*WORK INSTRUCTIONS:*
1. In the O'Hara biography, copy everything from "Loral Ashley O'Hara (born" down to "Flight Opportunities Program.", swapping "aerospace engineering" for "mechanical engineering".
2. For each statement about the O'Hara biography, answer yes or no, and quote the words that decide it. (a) O'Hara was born in Sugar Land, Texas. (b) O'Hara earned her Master of Science from Purdue University in 2009. (c) O'Hara launched aboard Soyuz MS-23.
3. According to the O'Hara biography, on what date did she graduate from NASA's astronaut candidate program?
### EXTRACT
US astronaut (born 1983)

Loral Ashley O'Hara (born May 3, 1983) is an American engineer and NASA astronaut.

==Early life and education==
Loral Ashley O'Hara was born on May 3, 1983, in Houston, Texas, to Cindy and Steve O'Hara. She grew up in Sugar Land, Texas, where she attended Clements High School. She earned a Bachelor of Science degree in aerospace engineering from the University of Kansas in 2005, and a Master of Science in aeronautics and astronautics from Purdue University in 2009. While she was a student at KU, O'Hara participated in the KC-135 Reduced Gravity Student Flight Opportunities Program.

==Engineering career==
Prior to completing her Master of Science degree, O'Hara worked for Rocketplane Limited in Oklahoma City, Oklahoma. In 2009, O'Hara began working at the Woods Hole Oceanographic Institution. She has participated in upgrades to the submersible DSV Alvin, and has worked as an engineer and data processor for the remotely-operated vehicle Jason.

==NASA career==
O'Hara has previously participated in the NASA Academy at Goddard Space Flight Center, and completed an internship at the Jet Propulsion Laboratory. In June 2017, she was selected as an astronaut candidate, and began training in August. On January 10, 2020, she graduated from NASA's astronaut candidate program to its astronaut corps, and became eligible for spaceflight.

On July 15, 2022, NASA announced she would fly on board Soyuz MS-23 as part of Expedition 68. However, following the on-orbit problems with the Soyuz MS-22 spacecraft that necessitated repurposing of the Soyuz MS-23 spacecraft, O'Hara's crew shifted to Soyuz MS-24.

O'Hara launched aboard Soyuz MS-24 on September 15, 2023 and returned on April 6, 2024.

==Personal life==
O'Hara is a private pilot, certified emergency medical technician, and a wilderness first responder. She enjoys traveling, whitewater rafting, surfing, diving, flying, sailing, skiing, hiking, caving, reading, and painting.

==Awards and honors==
In 2008, O'Hara was awarded a National Science Foundation Graduate Research Fellowship. In 2015, she was an invited speaker at TEDx New Bedford.
######
### DATA RECORDS
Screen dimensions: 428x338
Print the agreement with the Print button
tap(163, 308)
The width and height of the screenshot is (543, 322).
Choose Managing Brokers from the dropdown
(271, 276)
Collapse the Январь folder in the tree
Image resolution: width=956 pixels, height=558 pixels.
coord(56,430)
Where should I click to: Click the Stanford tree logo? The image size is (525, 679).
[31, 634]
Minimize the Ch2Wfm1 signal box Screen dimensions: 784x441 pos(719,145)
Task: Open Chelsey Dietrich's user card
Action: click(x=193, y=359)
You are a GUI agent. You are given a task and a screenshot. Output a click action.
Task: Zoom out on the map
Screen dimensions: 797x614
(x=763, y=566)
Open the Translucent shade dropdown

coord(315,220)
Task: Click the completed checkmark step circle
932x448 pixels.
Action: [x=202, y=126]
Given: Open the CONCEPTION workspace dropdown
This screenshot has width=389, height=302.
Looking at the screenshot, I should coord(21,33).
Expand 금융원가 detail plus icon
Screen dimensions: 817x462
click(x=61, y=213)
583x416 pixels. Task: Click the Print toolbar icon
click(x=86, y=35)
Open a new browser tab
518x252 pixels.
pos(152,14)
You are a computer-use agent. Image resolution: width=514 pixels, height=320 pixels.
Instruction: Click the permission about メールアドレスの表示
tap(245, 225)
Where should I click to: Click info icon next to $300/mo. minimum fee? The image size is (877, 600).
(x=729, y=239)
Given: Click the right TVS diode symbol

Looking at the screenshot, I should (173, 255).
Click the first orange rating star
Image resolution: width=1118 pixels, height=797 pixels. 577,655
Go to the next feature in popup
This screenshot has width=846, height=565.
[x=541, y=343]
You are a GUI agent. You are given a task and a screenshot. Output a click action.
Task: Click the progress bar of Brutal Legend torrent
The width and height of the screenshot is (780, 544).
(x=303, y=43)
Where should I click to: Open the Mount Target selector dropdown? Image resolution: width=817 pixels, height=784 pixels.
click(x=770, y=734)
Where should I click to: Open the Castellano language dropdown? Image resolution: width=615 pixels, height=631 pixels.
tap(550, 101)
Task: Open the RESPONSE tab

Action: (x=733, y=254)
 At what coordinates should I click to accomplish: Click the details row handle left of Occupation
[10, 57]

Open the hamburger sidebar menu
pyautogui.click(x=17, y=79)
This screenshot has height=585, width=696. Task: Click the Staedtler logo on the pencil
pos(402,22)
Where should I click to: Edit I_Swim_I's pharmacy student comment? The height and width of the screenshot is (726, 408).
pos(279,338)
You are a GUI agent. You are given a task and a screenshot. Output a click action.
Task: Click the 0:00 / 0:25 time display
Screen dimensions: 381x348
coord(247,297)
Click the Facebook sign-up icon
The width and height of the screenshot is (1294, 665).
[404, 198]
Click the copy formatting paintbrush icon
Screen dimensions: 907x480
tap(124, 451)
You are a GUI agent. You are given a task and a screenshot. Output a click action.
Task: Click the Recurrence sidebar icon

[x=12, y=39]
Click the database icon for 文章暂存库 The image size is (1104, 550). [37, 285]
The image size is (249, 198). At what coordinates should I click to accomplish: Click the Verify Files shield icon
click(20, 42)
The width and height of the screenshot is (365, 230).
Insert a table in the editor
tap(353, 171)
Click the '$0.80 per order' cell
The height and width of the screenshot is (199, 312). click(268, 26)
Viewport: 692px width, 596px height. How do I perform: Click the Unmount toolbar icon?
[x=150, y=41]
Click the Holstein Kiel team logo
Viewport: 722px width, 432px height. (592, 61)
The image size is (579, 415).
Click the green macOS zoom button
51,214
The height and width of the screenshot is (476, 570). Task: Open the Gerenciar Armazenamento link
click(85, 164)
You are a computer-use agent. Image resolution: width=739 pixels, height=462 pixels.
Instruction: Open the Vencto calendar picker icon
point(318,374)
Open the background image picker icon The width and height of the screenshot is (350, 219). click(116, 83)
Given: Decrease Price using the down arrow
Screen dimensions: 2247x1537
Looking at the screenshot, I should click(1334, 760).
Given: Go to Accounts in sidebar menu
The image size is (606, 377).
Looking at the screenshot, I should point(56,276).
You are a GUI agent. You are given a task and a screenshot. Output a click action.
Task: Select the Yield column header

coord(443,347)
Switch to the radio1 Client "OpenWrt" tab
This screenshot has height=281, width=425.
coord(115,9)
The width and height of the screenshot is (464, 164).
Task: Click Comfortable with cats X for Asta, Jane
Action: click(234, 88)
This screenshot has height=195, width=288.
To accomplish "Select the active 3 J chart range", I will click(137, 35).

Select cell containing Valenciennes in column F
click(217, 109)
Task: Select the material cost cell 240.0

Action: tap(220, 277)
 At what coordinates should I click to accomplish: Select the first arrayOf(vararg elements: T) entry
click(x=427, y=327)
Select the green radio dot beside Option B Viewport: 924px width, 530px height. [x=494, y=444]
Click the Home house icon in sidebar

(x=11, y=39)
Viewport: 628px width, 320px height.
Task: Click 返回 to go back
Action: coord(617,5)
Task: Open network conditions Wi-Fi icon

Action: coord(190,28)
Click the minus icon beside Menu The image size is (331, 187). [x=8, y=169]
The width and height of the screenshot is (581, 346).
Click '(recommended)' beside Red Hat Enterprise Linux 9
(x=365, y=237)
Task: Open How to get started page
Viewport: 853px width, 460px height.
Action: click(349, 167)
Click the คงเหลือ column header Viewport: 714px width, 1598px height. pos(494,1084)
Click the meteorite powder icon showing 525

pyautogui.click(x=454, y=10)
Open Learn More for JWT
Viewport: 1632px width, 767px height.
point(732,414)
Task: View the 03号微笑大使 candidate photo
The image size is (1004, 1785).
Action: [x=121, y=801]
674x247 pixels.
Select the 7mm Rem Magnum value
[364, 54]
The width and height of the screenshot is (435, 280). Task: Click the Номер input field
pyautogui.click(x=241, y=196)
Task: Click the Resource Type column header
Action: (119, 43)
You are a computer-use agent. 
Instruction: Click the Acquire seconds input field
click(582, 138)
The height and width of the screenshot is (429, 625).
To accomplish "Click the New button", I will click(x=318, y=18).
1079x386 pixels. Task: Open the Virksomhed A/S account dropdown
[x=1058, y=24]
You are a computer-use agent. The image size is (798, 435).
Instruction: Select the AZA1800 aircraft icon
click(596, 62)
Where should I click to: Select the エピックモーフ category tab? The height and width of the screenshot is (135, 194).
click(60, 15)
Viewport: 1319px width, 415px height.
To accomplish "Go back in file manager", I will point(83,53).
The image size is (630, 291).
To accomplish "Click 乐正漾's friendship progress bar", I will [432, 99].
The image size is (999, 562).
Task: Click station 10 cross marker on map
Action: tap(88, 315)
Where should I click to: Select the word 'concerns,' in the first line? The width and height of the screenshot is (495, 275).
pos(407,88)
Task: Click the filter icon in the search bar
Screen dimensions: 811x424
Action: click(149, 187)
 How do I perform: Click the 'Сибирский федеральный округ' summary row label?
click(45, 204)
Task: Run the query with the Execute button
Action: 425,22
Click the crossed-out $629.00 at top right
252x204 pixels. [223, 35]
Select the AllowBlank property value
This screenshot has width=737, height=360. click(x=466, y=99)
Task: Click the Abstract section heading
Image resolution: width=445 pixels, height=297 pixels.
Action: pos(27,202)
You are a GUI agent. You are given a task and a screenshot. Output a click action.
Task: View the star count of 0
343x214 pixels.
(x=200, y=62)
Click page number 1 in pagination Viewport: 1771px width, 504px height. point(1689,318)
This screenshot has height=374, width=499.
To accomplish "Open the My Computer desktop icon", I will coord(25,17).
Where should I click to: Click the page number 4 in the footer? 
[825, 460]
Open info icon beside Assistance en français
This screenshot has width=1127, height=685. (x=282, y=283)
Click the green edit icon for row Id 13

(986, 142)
######
*ANSWERS PROVIDED:*
1.
Loral Ashley O'Hara (born May 3, 1983) is an American engineer and NASA astronaut.

==Early life and education==
Loral Ashley O'Hara was born on May 3, 1983, in Houston, Texas, to Cindy and Steve O'Hara. She grew up in Sugar Land, Texas, where she attended Clements High School. She earned a Bachelor of Science degree in mechanical engineering from the University of Kansas in 2005, and a Master of Science in aeronautics and astronautics from Purdue University in 2009. While she was a student at KU, O'Hara participated in the KC-135 Reduced Gravity Student Flight Opportunities Program.

2.
(a) No: "born on May 3, 1983, in Houston, Texas"
(b) Yes: "a Master of Science in aeronautics and astronautics from Purdue University in 2009"
(c) No: "O'Hara launched aboard Soyuz MS-24 on September 15, 2023"

3. January 10, 2020.